**SUPPLIED TEXT**
---+---

Ok ... hopefully they can support that stuff out in the background and what I suggested above helps in the interim.  
To be honest, compared to other forums this seems rather quiet these days ... this is one action that would help make it accessible and more attractive.

----------


## PlatypusGardens

Is this "Neil" the guy we need to see about abolishing the 90-second rule as well?   :clown:

----------


## OBBob

> Is this "Neil" the guy we need to see about abolishing the 90-second rule as well?

  Good idea ... why don't you see if you can find him on Google Street View?  :Smilie:

----------


## Uncle Bob

> To be honest, compared to other forums this seems rather quiet these days

  That because the mods do a great job of filtering the crap before you get to see it  :Biggrin:

----------


## PlatypusGardens

> That because the mods do a great job of filtering the crap before you get to see it

----------


## OBBob

The mods undoubtedly do a great job. My point was that the topics of this forum is hugely broad and are relevant to a vast number of people ... yet it is quieter than other forums that are focused on quite specific items with relatively small communities. Just an interesting observation, not a dig at anyone.

----------


## PlatypusGardens

Do you make a beeping noise when you back up that quick?   :Rolleyes:

----------


## OBBob

> Do you make a beeping noise when you back up that quick?

  Safety first!  :Smilie:  Although ... I don't think I was having ago at anyone in the first place? I actually find this interesting ... it's a business that owns this place (I think) and they'd want some benefit, which I thought growing the interaction on here and encouraging accessibility would improve. Perhaps that isn't actually the case ... maybe it is sufficient that there is already a wealth of data here and traffic just stopping by and reading (rather than participating) is sufficient?? Not sure.

---+---

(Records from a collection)
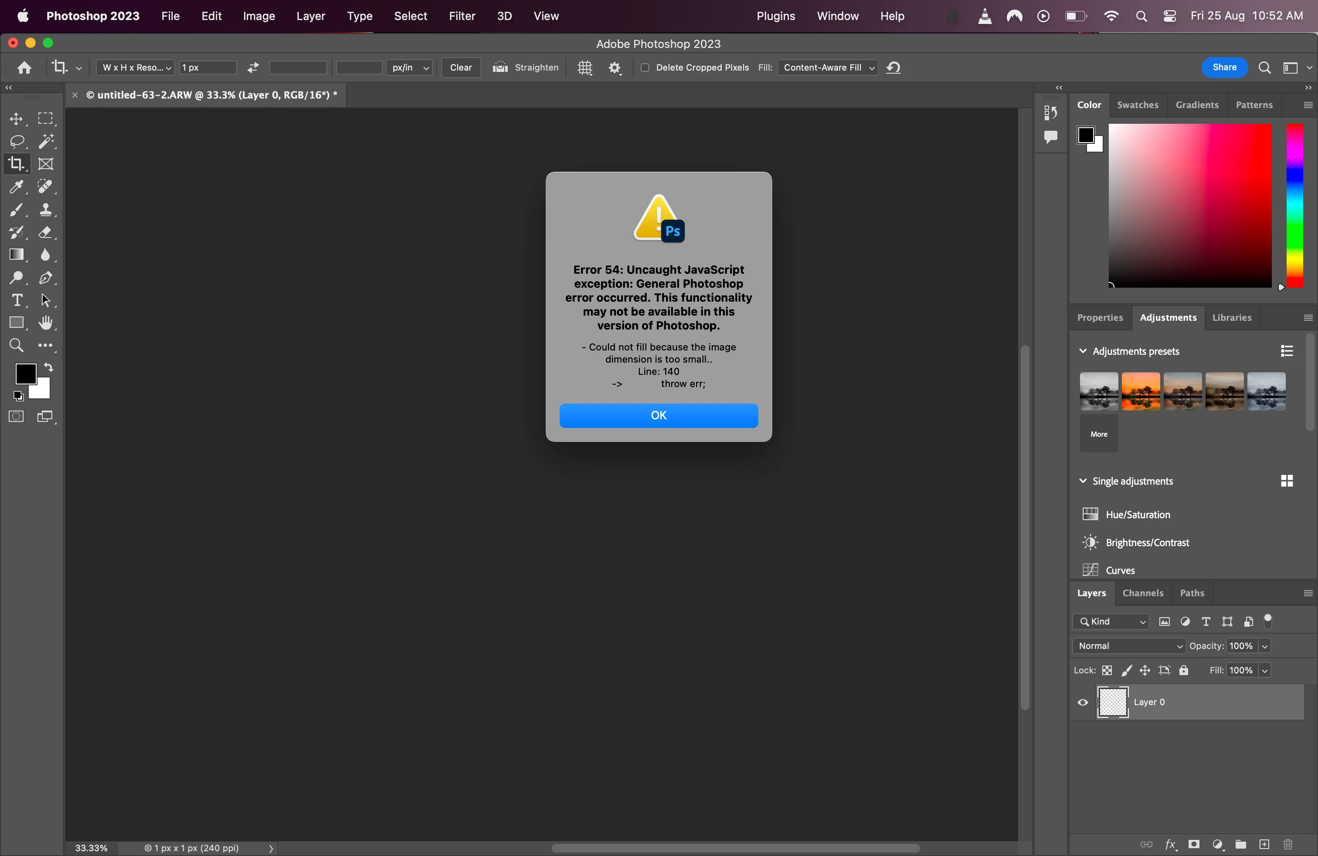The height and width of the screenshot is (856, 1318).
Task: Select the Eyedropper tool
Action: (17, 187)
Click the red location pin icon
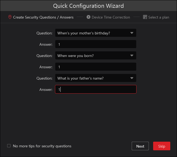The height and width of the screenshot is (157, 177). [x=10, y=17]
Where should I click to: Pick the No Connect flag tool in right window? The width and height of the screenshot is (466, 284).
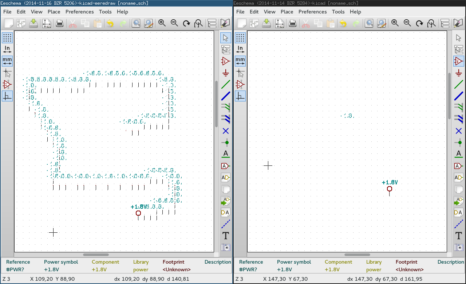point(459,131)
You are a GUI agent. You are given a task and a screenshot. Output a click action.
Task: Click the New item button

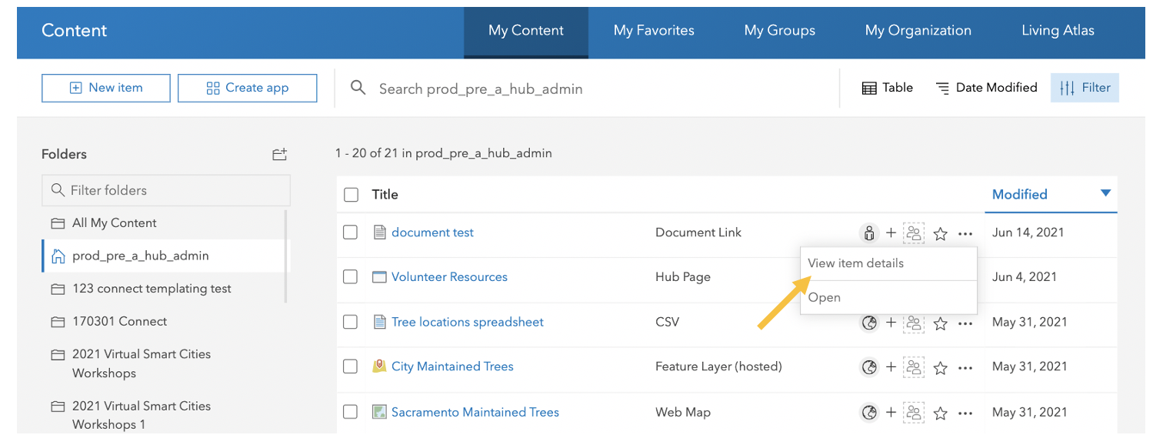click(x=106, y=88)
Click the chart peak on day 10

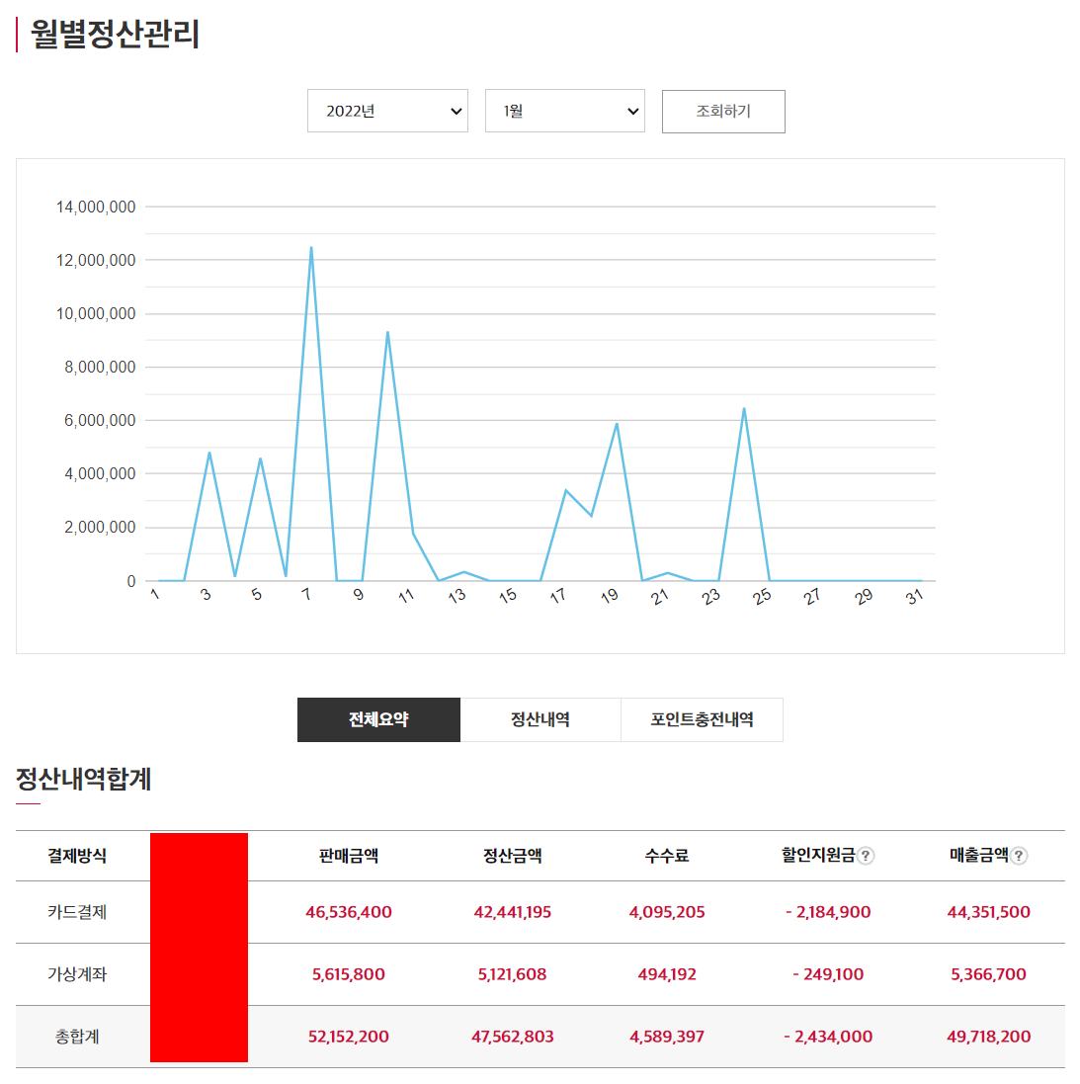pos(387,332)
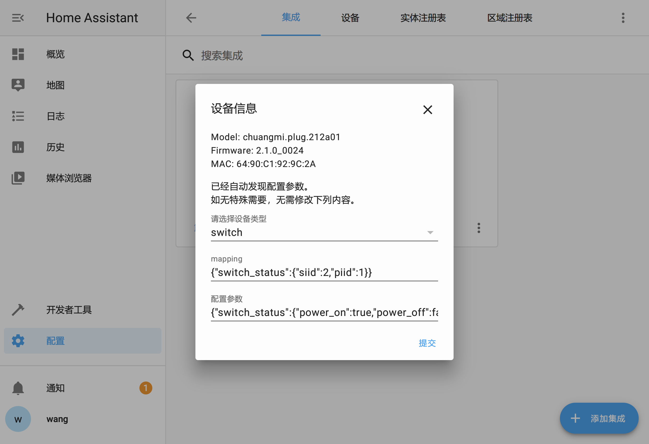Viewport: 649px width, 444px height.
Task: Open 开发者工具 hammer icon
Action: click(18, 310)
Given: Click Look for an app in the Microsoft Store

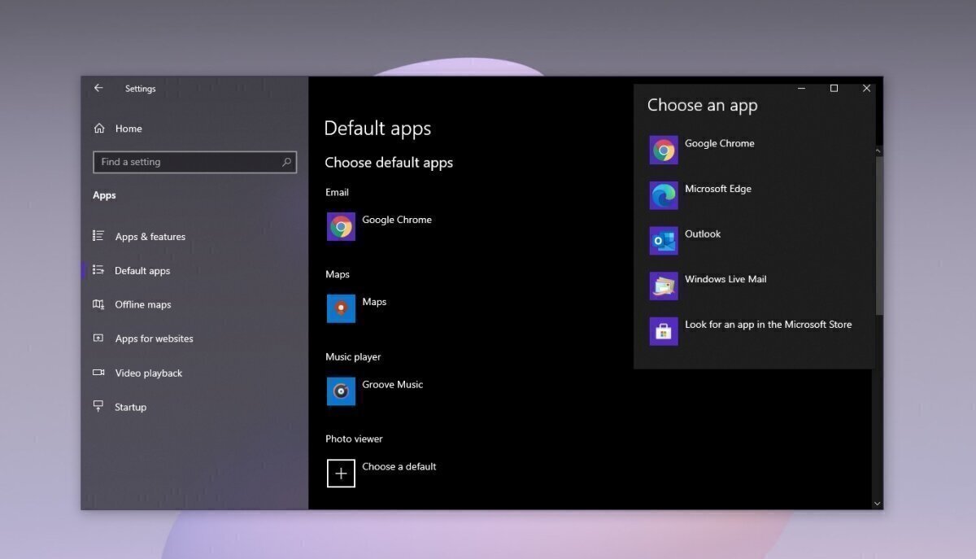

---+---

**TASK STATEMENT**
Answer these questions about the forum thread:
(a) Which rule does PlatypusGardens ask about getting abolished?
(b) Where does OBBob suggest looking for "Neil"?
(c) According to Uncle Bob, why does the forum seem quiet?
This data has nothing to do with the forum thread.

**OUTPUT FOR THIS TASK**
(a) The 90-second rule.
(b) On Google Street View.
(c) The mods filter the crap before you get to see it.